Material shown |
___

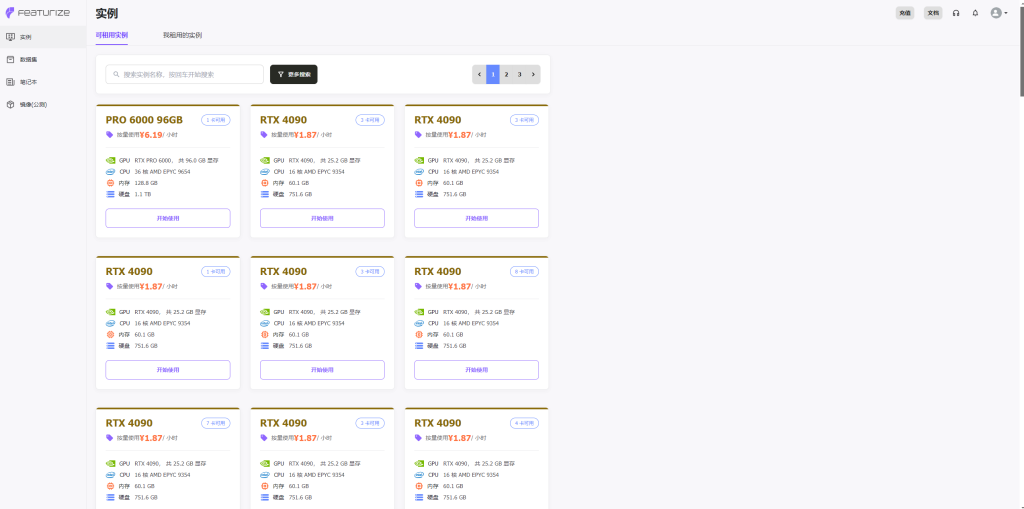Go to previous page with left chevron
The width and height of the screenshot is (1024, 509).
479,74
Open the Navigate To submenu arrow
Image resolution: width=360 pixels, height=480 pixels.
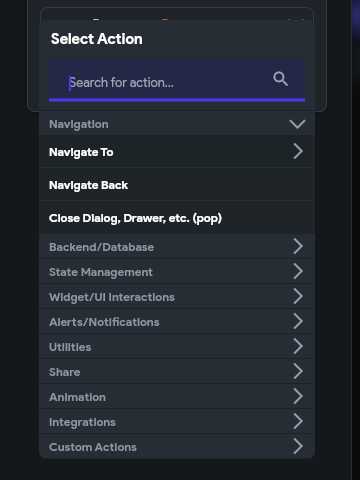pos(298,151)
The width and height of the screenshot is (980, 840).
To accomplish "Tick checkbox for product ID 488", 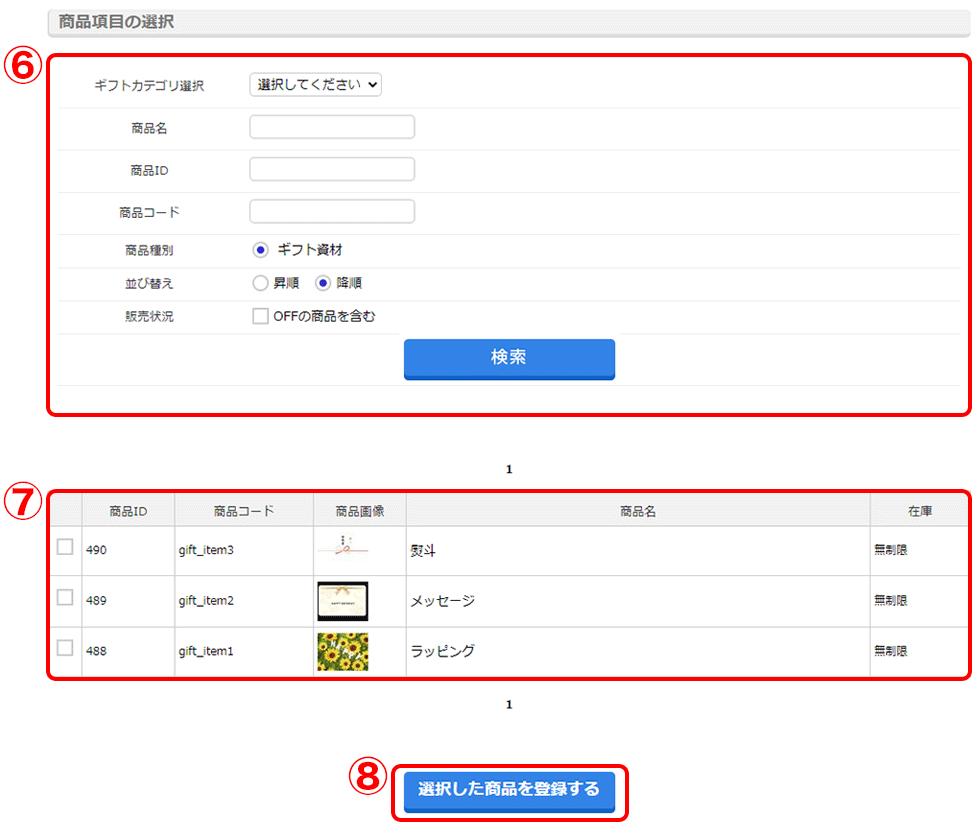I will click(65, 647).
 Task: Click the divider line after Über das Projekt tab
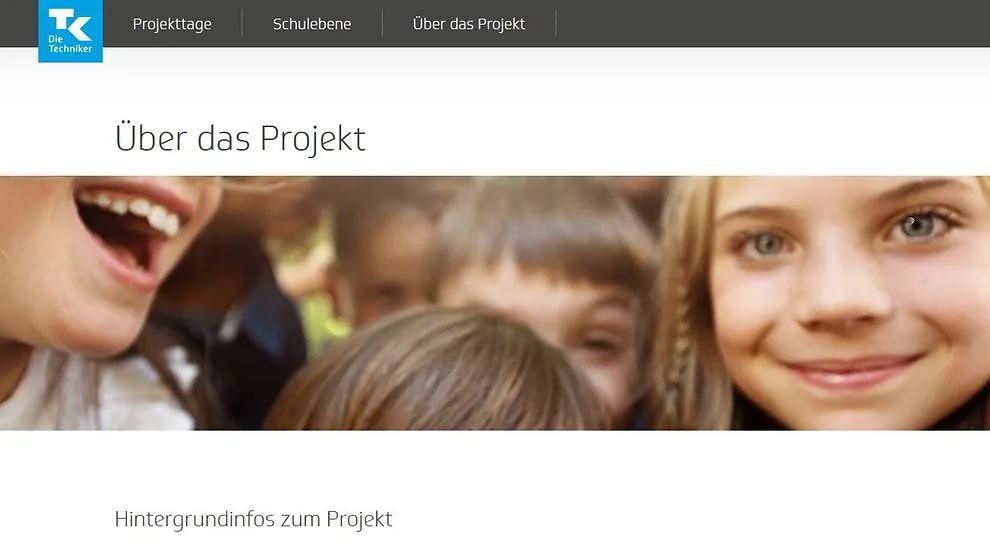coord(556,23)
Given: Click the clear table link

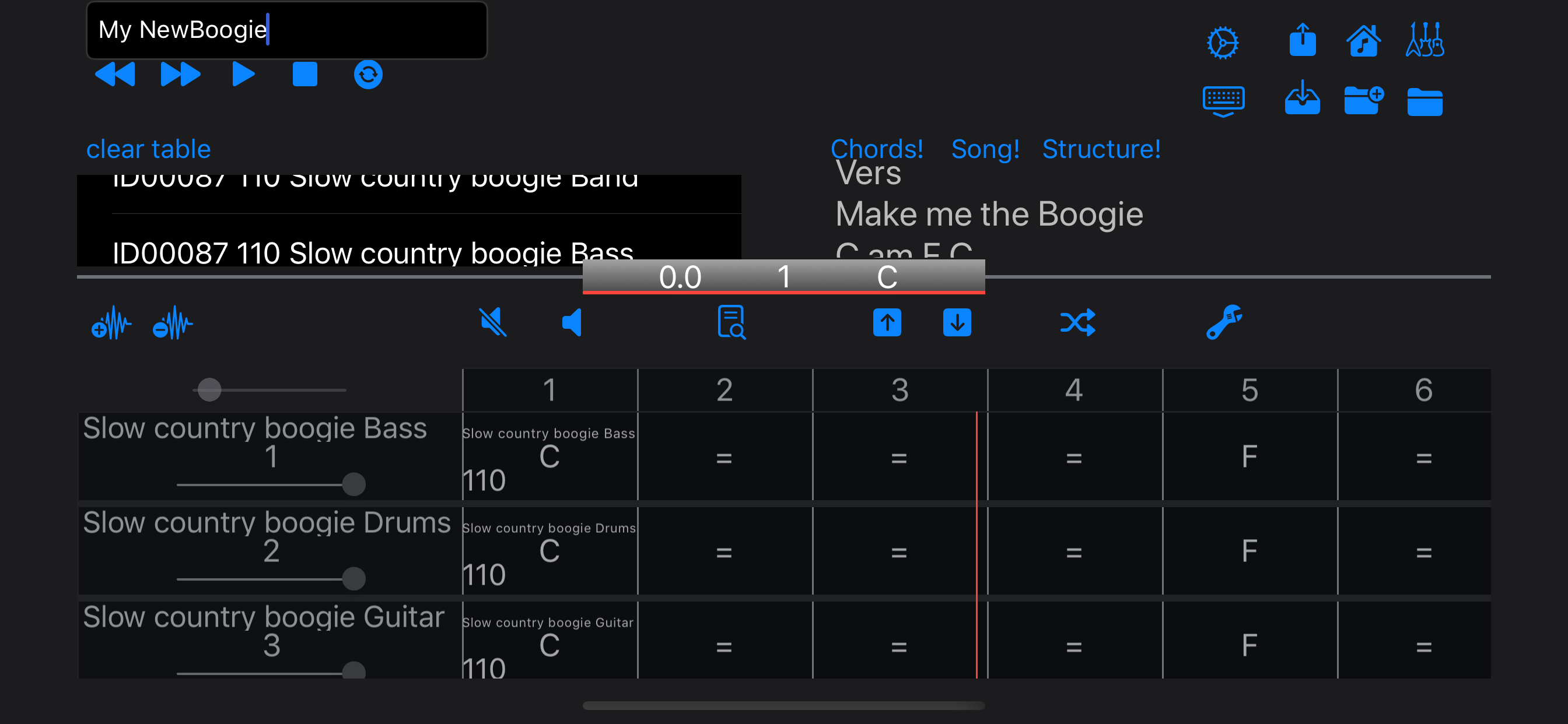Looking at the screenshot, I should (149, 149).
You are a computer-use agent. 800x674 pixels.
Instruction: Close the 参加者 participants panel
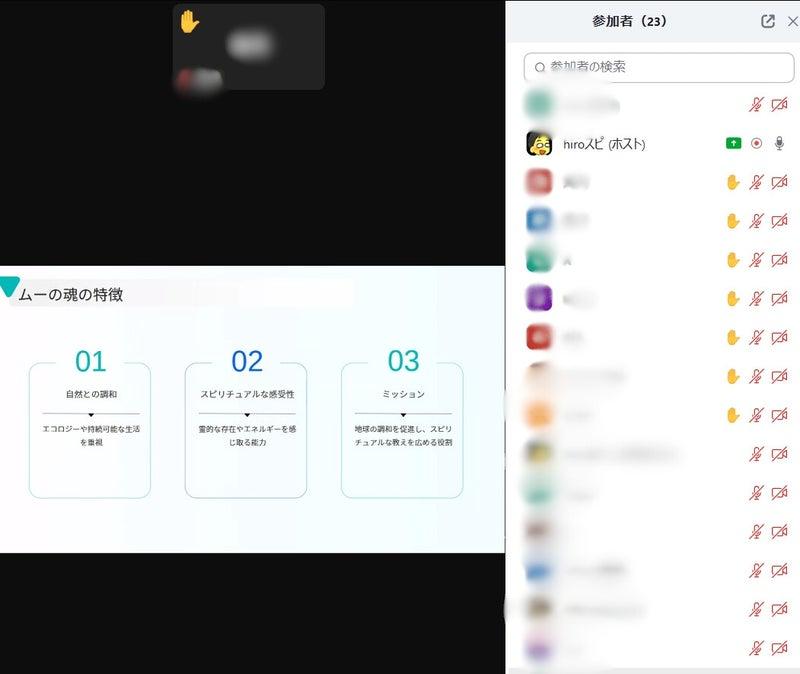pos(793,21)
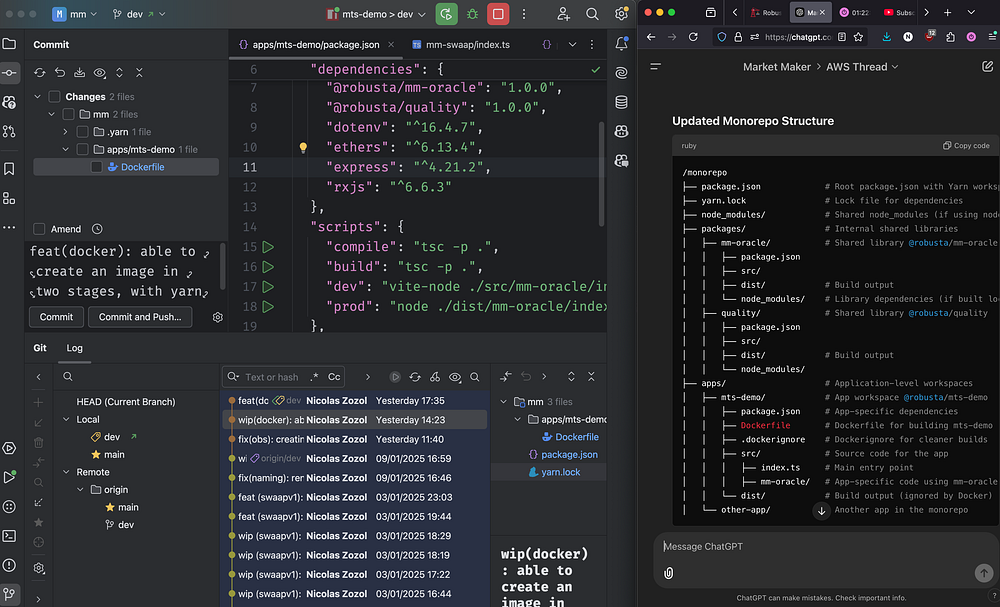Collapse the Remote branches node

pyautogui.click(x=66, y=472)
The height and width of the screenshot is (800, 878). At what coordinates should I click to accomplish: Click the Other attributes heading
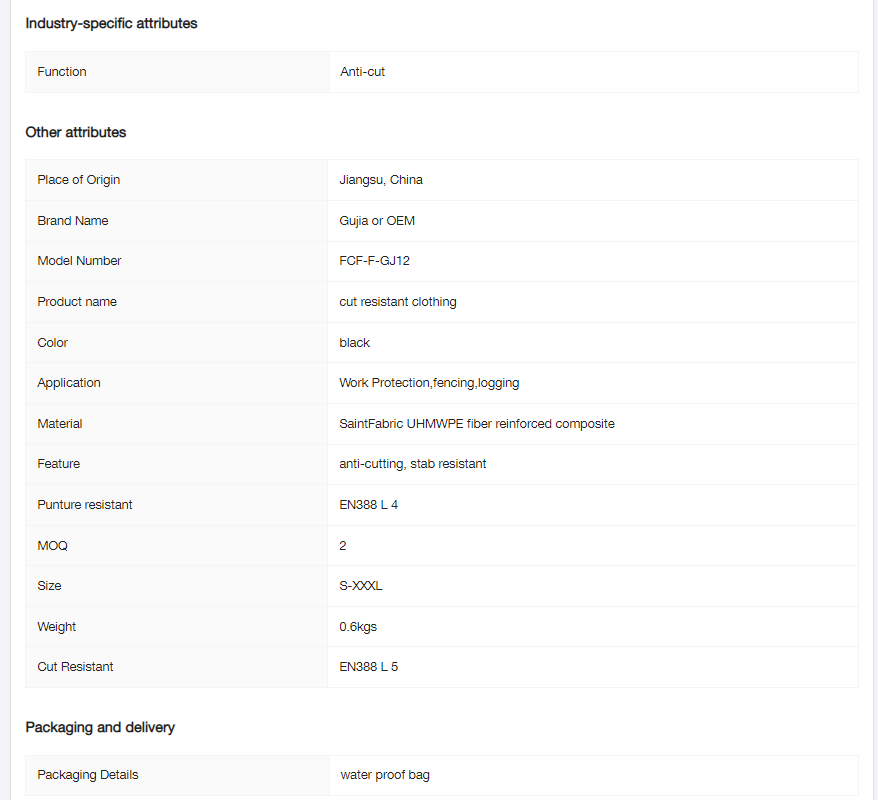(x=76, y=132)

___

Task goal |
In your output, include only the lines from the line containing "Given: Click the clear table link" through the last line of the material above, exactly as they appear, and leave out the pictures.

Task response |
Given: Click the clear table link

Looking at the screenshot, I should (149, 149).
You are a computer-use agent. 800x674 pixels.
Instruction: Close the 参加者 participants panel
pos(793,21)
Collapse the Remote branches node

pyautogui.click(x=66, y=472)
The height and width of the screenshot is (800, 878). At what coordinates should I click to accomplish: Click the Other attributes heading
(x=76, y=132)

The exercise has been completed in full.